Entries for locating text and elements
+++

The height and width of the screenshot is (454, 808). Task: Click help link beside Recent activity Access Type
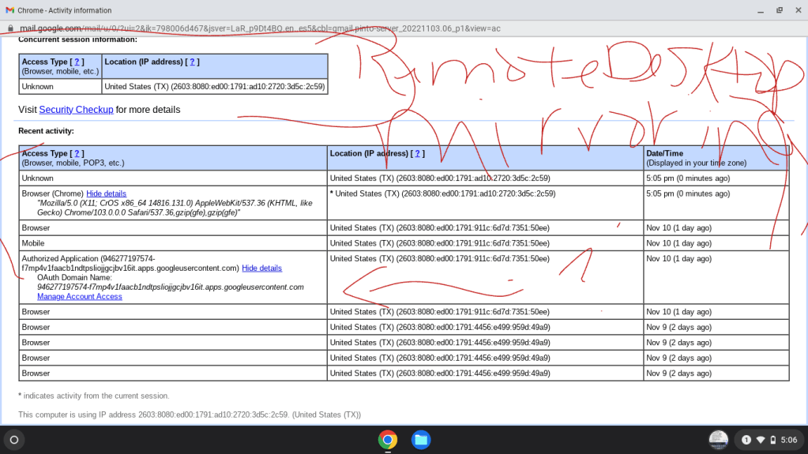(77, 153)
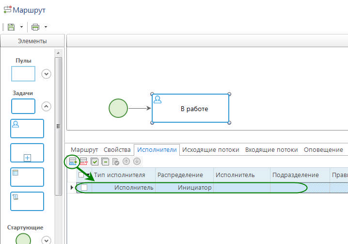Screen dimensions: 348x244
Task: Switch to the Свойства tab
Action: tap(117, 150)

+++

Reproduce every line of the listing word for word, omitting the pictures.

The height and width of the screenshot is (454, 808). Task: Click help link beside Recent activity Access Type
(77, 153)
Screen dimensions: 348x244
Task: Switch to the Свойства tab
Action: tap(117, 150)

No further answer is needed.